**** Selected passage ****

Any surgery is considerably risky, so you’d expect any medical staff involved to be extra attentive to every detail. However, a South Dakota doctor performing abdominal surgery was a little careless and left a needle behind inside the patient’s belly area. Two months later, the patient was having notable discomfort in their abdomen and spoke with the same surgeon, who claimed that it was just “the pain would subside with time since she wasn’t fully healed.” Less than a week later, she was in severe abdominal pain, which led her to take a CT scan at an ER. To her shock, they discovered a needle was left inside of her abdomen.
Of course, the ER quickly contacted the surgeon who did the surgery, and their dismissive reply was, “All instruments were accounted for. If she’s still having discomfort in 4-6 weeks, she can follow up with another CT scan.” To have such a dangerous object lodged inside of your body can’t be good for mental stress levels, not to mention the risk and the serious physical pain the patient here was already experiencing. However, to make sure, she had a pelvic ultrasound done, and bizarrely enough, the medical technicians claimed there was no needle.

****

Exercise A: In the account of the needle left after abdominal surgery, what imaging test showed the needle at the ER?
Exercise B: Write out the part of the surgical needle account between "Any surgery is" and "of her abdomen.", inclusive.
Exercise C: Extend the account of the needle left after abdominal surgery, picking up after its final sentence.

**** Given records ****

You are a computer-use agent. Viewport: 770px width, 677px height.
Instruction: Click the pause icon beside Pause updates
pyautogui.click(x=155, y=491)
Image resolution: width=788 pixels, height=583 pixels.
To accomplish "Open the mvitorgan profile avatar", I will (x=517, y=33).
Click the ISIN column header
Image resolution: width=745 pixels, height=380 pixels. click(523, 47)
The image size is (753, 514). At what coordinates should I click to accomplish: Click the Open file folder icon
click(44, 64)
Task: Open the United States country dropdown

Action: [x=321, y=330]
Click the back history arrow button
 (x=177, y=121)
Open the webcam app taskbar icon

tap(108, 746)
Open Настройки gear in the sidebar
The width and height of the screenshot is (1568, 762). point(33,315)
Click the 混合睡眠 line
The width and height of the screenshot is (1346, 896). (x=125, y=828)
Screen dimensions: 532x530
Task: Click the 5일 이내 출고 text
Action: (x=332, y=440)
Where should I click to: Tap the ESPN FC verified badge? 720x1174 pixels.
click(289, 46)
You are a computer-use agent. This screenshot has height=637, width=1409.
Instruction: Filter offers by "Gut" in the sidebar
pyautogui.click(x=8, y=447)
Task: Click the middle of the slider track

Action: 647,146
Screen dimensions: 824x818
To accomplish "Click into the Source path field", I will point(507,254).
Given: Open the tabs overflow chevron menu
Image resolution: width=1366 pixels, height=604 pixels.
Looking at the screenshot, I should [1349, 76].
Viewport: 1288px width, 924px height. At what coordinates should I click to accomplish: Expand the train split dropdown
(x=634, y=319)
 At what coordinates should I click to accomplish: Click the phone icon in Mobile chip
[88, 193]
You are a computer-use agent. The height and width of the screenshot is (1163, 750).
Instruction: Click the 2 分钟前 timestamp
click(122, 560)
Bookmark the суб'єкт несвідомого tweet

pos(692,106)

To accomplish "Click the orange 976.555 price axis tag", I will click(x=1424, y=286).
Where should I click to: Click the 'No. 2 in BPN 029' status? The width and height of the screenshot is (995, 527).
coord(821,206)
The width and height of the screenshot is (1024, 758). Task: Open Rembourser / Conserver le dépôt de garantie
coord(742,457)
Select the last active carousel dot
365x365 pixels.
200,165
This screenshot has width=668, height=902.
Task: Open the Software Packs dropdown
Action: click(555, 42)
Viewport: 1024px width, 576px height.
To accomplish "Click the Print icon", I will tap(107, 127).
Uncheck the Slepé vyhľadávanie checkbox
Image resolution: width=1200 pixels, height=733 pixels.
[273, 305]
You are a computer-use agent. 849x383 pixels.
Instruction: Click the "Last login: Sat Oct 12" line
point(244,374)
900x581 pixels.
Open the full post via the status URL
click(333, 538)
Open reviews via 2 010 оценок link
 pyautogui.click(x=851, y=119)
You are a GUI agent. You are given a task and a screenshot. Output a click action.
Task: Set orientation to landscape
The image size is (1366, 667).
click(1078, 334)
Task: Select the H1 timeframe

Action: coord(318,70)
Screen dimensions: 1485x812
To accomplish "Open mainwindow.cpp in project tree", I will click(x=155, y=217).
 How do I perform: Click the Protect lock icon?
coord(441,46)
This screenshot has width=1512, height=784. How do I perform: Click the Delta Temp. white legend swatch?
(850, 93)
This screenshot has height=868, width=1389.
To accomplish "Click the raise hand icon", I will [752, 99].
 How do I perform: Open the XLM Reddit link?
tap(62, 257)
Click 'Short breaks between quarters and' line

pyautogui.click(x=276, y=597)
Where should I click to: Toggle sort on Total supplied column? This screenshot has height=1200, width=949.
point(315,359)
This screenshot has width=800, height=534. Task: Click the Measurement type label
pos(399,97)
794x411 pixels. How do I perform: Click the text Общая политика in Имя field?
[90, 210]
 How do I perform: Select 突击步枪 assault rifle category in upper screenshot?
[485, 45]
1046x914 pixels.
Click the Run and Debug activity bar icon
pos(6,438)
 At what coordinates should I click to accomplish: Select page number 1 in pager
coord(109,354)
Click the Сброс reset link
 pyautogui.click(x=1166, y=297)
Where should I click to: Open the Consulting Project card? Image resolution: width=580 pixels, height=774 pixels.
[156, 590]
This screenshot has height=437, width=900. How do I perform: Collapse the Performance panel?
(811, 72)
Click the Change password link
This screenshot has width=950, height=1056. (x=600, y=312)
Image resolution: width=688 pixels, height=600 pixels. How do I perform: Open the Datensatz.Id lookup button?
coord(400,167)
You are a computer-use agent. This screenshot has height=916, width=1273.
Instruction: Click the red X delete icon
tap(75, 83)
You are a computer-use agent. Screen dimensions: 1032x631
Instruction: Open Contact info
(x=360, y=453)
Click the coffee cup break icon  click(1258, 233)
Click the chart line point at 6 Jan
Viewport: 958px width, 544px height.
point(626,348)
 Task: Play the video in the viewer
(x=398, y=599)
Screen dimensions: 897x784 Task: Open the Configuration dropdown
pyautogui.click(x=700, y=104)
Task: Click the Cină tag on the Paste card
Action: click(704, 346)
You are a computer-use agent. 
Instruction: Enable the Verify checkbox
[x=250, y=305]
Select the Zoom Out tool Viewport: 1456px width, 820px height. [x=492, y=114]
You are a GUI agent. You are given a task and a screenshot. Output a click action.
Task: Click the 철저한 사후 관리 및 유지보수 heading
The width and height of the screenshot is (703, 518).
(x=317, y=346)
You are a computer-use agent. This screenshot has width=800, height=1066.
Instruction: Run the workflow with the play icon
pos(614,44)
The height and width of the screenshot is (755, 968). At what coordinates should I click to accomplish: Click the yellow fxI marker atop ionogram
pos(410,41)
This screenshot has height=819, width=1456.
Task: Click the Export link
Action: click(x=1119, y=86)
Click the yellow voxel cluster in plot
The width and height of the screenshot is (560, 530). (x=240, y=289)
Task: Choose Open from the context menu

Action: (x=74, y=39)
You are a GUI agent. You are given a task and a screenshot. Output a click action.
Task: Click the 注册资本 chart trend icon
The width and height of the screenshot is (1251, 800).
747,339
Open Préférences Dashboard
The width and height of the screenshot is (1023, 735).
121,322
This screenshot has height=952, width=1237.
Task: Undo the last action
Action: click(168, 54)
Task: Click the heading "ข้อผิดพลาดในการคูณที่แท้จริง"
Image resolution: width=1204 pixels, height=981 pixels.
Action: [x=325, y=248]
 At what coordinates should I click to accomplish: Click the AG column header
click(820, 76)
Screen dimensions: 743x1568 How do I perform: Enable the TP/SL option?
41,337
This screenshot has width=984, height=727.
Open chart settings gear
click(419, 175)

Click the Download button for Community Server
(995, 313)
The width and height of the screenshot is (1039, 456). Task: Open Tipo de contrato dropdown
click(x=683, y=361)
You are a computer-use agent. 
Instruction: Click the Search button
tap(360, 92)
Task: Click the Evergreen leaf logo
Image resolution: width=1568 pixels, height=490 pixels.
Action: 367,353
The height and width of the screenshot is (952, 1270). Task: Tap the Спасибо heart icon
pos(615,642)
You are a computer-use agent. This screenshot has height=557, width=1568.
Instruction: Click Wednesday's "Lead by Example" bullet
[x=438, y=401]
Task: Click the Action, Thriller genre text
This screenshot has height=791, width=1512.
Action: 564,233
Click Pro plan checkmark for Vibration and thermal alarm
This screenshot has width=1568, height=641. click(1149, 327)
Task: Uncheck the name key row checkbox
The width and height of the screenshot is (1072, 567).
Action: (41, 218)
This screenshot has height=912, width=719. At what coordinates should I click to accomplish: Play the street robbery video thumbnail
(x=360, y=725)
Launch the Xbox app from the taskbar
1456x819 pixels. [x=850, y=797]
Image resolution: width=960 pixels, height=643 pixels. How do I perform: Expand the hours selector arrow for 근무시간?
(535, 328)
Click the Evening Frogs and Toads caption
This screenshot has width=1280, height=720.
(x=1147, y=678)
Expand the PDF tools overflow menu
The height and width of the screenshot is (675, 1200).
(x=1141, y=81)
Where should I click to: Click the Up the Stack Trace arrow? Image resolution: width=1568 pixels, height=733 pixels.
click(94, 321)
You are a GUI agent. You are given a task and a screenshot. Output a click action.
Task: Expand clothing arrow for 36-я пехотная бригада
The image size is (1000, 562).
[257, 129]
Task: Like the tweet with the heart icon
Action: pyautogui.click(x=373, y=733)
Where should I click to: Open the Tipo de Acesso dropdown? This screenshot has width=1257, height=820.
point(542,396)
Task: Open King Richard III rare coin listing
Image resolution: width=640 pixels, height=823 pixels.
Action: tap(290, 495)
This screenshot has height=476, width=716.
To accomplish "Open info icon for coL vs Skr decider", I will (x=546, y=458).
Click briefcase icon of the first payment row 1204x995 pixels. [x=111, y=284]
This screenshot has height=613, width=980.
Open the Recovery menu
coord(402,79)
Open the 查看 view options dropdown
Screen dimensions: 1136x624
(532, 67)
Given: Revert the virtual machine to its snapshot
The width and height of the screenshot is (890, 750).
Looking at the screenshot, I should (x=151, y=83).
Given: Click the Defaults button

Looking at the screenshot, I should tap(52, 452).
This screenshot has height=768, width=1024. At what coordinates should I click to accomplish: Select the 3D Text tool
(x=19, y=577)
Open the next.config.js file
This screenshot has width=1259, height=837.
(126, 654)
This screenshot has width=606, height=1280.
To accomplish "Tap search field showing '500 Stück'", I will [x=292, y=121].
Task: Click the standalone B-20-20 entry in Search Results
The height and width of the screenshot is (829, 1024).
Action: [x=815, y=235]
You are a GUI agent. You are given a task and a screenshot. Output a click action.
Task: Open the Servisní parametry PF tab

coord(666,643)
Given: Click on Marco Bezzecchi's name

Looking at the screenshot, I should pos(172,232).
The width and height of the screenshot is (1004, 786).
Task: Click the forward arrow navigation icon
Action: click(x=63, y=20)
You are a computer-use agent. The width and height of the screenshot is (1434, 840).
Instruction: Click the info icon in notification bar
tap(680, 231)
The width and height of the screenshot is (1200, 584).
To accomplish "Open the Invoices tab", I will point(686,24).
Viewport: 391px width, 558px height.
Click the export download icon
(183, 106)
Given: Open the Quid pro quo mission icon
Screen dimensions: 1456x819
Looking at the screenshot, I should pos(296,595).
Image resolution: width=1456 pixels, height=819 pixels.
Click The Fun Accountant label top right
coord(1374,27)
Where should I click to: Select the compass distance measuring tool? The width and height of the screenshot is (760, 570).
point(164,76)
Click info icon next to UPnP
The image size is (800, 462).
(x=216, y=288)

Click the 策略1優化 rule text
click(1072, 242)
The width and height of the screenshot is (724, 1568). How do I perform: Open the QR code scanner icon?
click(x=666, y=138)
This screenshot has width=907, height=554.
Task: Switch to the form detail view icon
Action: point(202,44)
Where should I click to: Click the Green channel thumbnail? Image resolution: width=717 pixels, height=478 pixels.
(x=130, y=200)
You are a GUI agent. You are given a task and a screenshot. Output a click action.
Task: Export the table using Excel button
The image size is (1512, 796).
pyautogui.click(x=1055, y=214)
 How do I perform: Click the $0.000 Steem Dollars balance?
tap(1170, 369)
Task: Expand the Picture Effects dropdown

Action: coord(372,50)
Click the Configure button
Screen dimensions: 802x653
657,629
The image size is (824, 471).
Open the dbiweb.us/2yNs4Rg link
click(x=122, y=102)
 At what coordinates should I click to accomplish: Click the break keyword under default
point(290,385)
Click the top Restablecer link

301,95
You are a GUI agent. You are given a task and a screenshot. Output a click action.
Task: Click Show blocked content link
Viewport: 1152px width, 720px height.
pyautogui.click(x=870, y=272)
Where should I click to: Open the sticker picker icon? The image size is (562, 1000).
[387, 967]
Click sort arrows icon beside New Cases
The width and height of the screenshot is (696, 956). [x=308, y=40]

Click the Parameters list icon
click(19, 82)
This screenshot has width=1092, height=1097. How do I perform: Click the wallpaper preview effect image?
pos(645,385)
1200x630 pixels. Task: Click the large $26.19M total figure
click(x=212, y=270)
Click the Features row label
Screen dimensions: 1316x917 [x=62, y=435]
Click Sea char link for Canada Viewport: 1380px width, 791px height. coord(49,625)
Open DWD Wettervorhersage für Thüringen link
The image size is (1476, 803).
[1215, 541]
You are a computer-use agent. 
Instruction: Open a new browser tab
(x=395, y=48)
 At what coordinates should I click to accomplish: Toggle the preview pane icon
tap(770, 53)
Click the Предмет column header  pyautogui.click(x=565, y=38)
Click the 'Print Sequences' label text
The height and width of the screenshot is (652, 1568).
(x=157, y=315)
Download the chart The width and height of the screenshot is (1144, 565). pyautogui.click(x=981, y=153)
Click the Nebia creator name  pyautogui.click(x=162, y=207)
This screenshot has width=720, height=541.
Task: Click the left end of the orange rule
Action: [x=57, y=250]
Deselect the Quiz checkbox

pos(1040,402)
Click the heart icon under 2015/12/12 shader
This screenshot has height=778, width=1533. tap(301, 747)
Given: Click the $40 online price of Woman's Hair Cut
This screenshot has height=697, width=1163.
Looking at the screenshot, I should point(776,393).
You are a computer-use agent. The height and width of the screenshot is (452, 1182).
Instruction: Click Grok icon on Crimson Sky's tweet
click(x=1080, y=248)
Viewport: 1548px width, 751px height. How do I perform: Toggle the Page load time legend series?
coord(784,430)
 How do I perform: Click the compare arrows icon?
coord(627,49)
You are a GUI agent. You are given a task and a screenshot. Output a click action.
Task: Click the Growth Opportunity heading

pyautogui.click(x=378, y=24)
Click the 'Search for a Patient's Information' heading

****

Written answer A: A CT scan.

Written answer B:
Any surgery is considerably risky, so you’d expect any medical staff involved to be extra attentive to every detail. However, a South Dakota doctor performing abdominal surgery was a little careless and left a needle behind inside the patient’s belly area. Two months later, the patient was having notable discomfort in their abdomen and spoke with the same surgeon, who claimed that it was just “the pain would subside with time since she wasn’t fully healed.” Less than a week later, she was in severe abdominal pain, which led her to take a CT scan at an ER. To her shock, they discovered a needle was left inside of her abdomen.

Written answer C:
They tried to discharge her, but she disagreed, expressing how scary it is to not know if a sharp needle is stuck inside your abdomen. Yet, the hospital staff dismissed her and told her to make a follow-up appointment with her physician the following week. Doubting what the staff told her, she instead went to a hospital in a different state, “where a simple x-ray showed the needle clearly in her abdomen.” Surgery to remove the needle was immediately scheduled, and the needle was removed — a very different response from the initial hospital staff who did her CT scan.
It turns out that the surgeon’s hospital and the hospital where she went to the ER are directly affiliated with each other, not to mention that the staff trusted the lying doctor more than her own words about the needle. The patient posted on Reddit about the whole fiasco, and everyone strongly believes this was negligence and a deceitful surgeon trying to hide their mistake. A medicolegal consultant in the comment section said that “this definitely seems to be a case [of] potential gross negligence led to subsequent unnecessary surgery.” Others chime in, telling the patient to “find a good malpractice lawyer, Pronto.”
Fortunately, the patient says she’s recovering well. Hopefully, she’ll now be able to be compensated for all the extra trouble she went through to get the needle removed, as well as justice for the pain and risk she experienced in the first place post-surgery.